FIG. 1 is a block diagram showing the configuration of an embodiment of the present invention, FIG. 2 is a diagram showing the storage state of performance data in the performance data memory 1 in the embodiment, and FIG. 3 is a diagram showing the storage state of performance data in the performance data memory 1 in the embodiment. FIG. 4, a plan view showing the arrangement of each operator on the panel, is a diagram showing the storage state of key performance data in the key performance data memory 7 in the same embodiment. 1... First memory device, (performance data memory), 2... Recording medium (magnetic tape), 3 _u , 3 _l ,
_3p ...Switch for inhibiting musical tone formation, 3U, 3L,
3P...Controller for inhibiting musical tone formation (push button), 4...

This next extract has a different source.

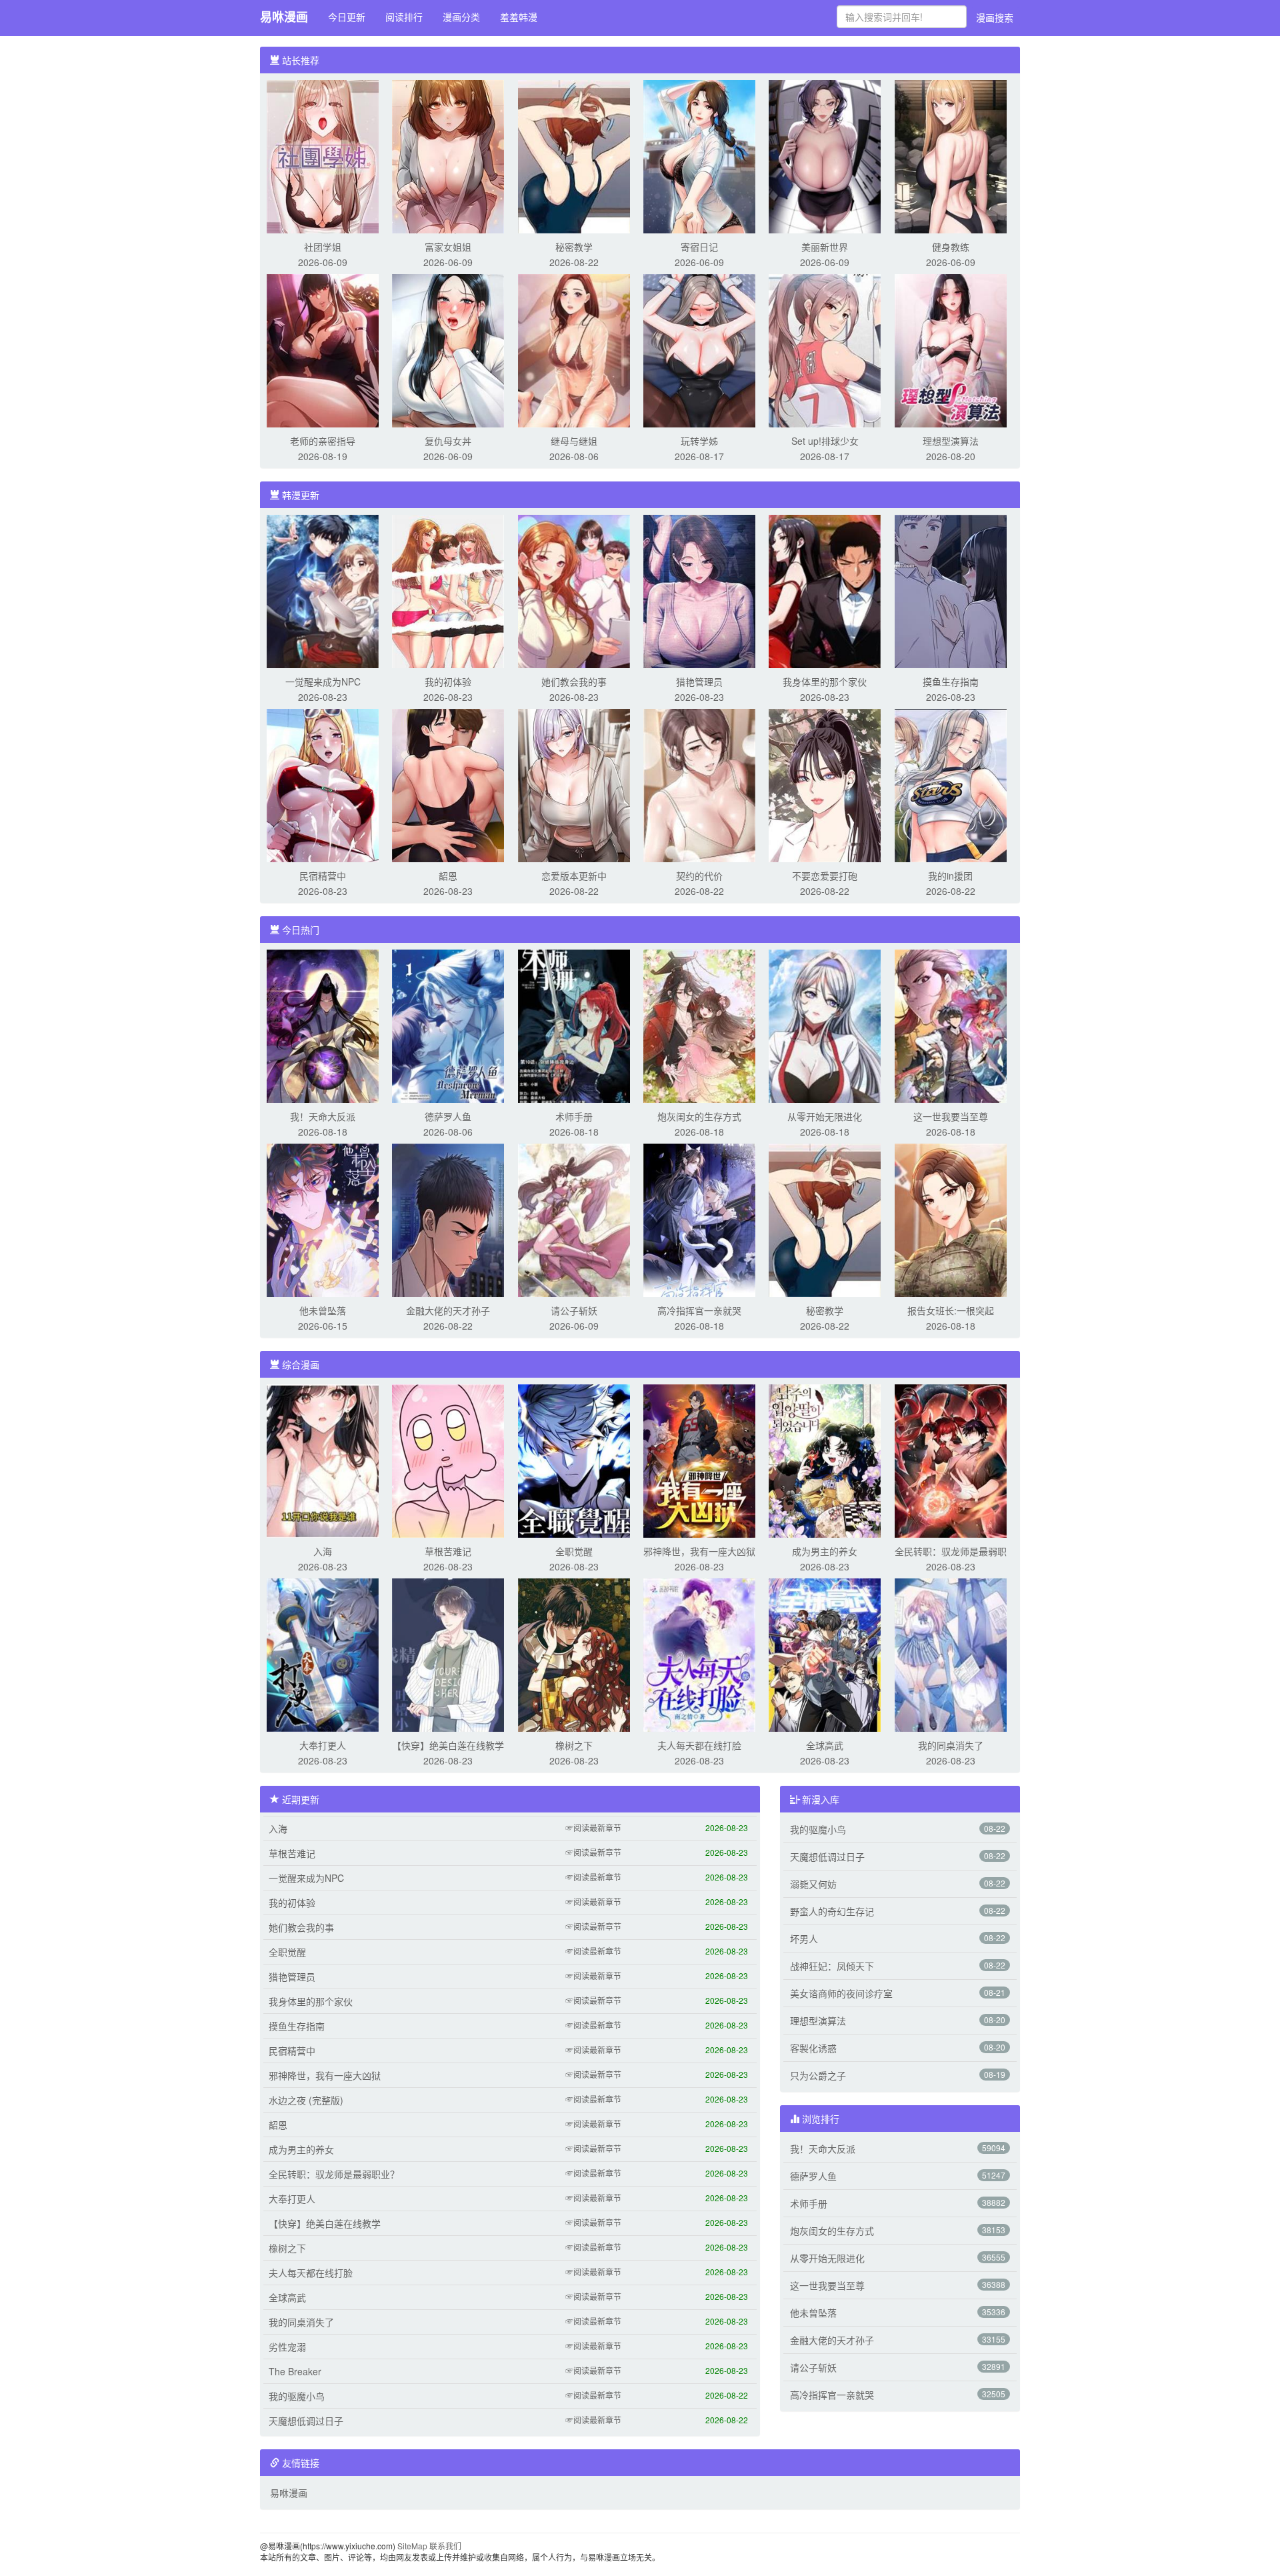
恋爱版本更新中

Musical tone forming means (musical tone signal forming circuit), 6 _u , 6 _l ,
_6p ...Key switch circuit, 7...Second memory device (key performance data memory), 8, 9...Switch for specifying recording and playback, 8', 9'...Operator for specifying recording and playback (push button) , 11...reading means (reading command circuit), 31... writing/reading means (writing/reading command circuit).

Claims (1)

[Scope of Claims] 1. A first memory device that stores first performance data consisting of a plurality of parts read from a recording medium; and a first memory device that stores the first performance data from the first memory device in the order of progression of the song. a reading device for reading out; a keyboard corresponding to the plurality of parts; a second memory device for storing second performance data created based on the operation state of the keyboard; writing/reading means for writing second performance data in performance order or sequentially reading the written second performance data from the second memory device; and the first performance data being read by the reading means.

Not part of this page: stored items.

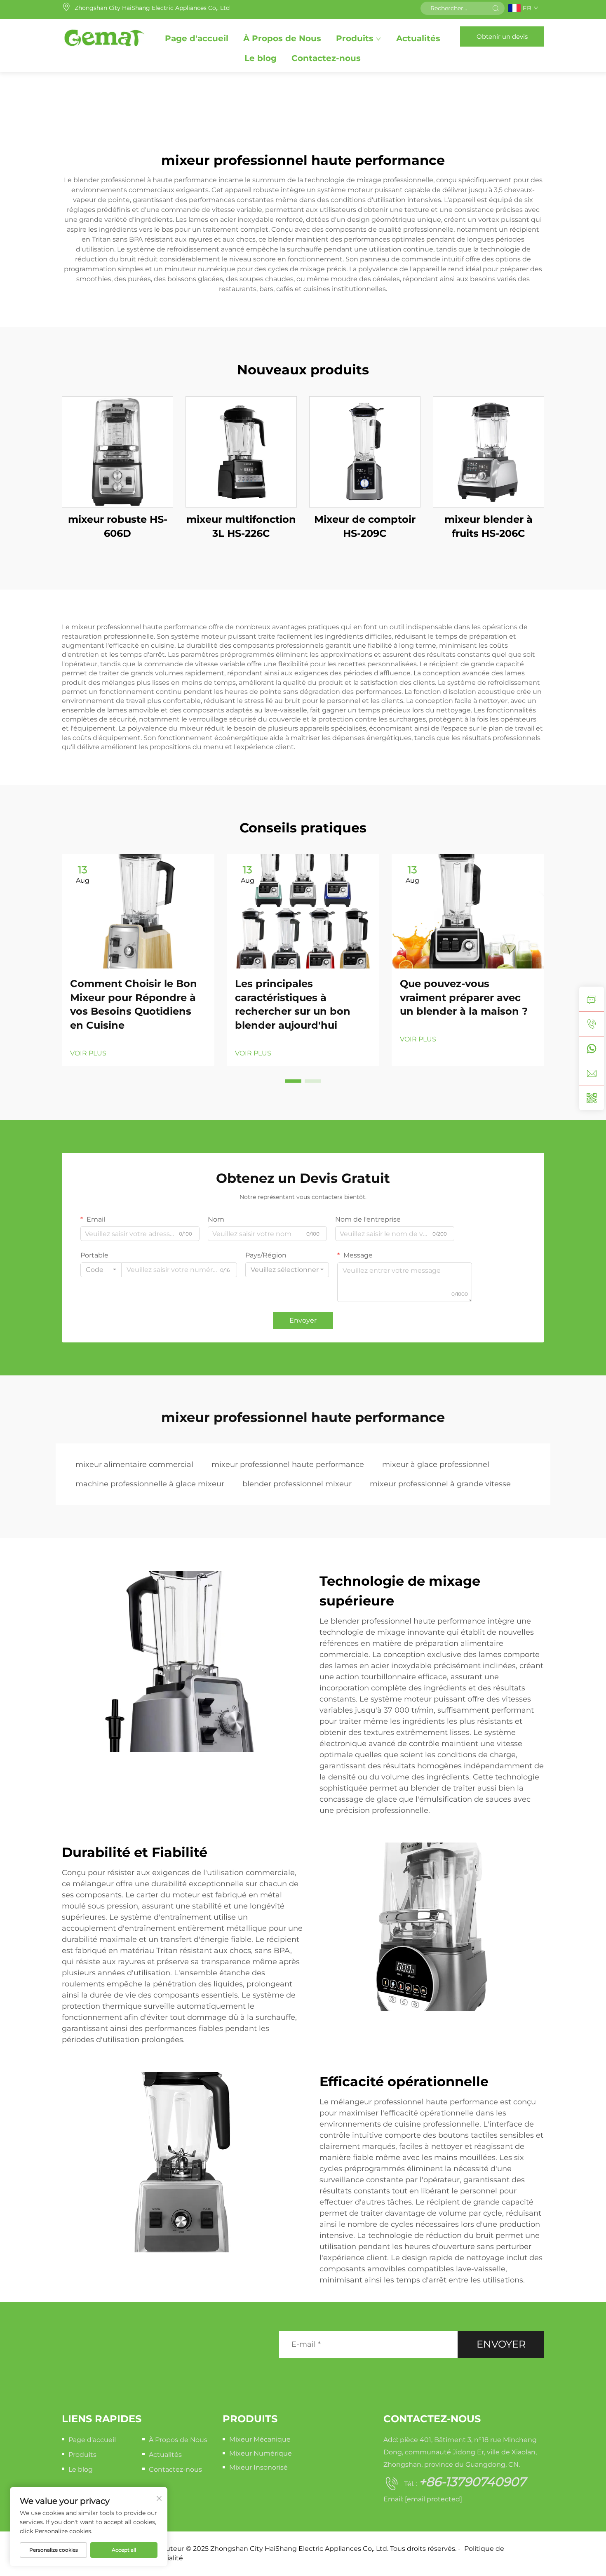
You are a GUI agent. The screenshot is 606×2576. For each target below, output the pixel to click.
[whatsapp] (591, 1048)
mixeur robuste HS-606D (117, 526)
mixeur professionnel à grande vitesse (440, 1483)
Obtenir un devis (502, 36)
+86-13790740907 (472, 2481)
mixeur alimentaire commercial (134, 1464)
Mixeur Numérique (260, 2453)
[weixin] (591, 1098)
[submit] (495, 8)
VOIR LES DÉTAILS (117, 452)
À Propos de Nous (282, 38)
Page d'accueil (196, 38)
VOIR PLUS (88, 1053)
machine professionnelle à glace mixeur (149, 1483)
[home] (104, 36)
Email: (422, 2499)
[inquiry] (591, 999)
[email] (591, 1073)
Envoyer (303, 1320)
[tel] (591, 1023)
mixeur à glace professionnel (435, 1464)
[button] (293, 1081)
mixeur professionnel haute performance (287, 1464)
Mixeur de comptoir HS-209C (365, 526)
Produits (354, 38)
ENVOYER (501, 2344)
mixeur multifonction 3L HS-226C (241, 526)
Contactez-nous (326, 58)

musical tone forming means for forming a musical tone corresponding to the musical performance data written or read by the writing/reading means; a musical sound formation prohibition operator for prohibiting the formation of a musical sound corresponding to a desired part in the first performance data of the musical sounds; and a controller for specifying whether the performance using the keyboard is to be recorded or played back. When the recording/playback specifying operator specifies recording only for a part for which musical tone formation is prohibited by the recording/playback specifying operator and the musical tone formation inhibiting operator, the recording/playback specifying operator specifies recording. writing of the second performance data into the second memory device, and when the recording/playback designating operator specifies playback, the second performance data is permitted to be written into the second memory device.
An electronic musical instrument with an automatic performance device, comprising: a recording/playback control means for permitting the formation of musical tones based on the second performance data read from the memory device.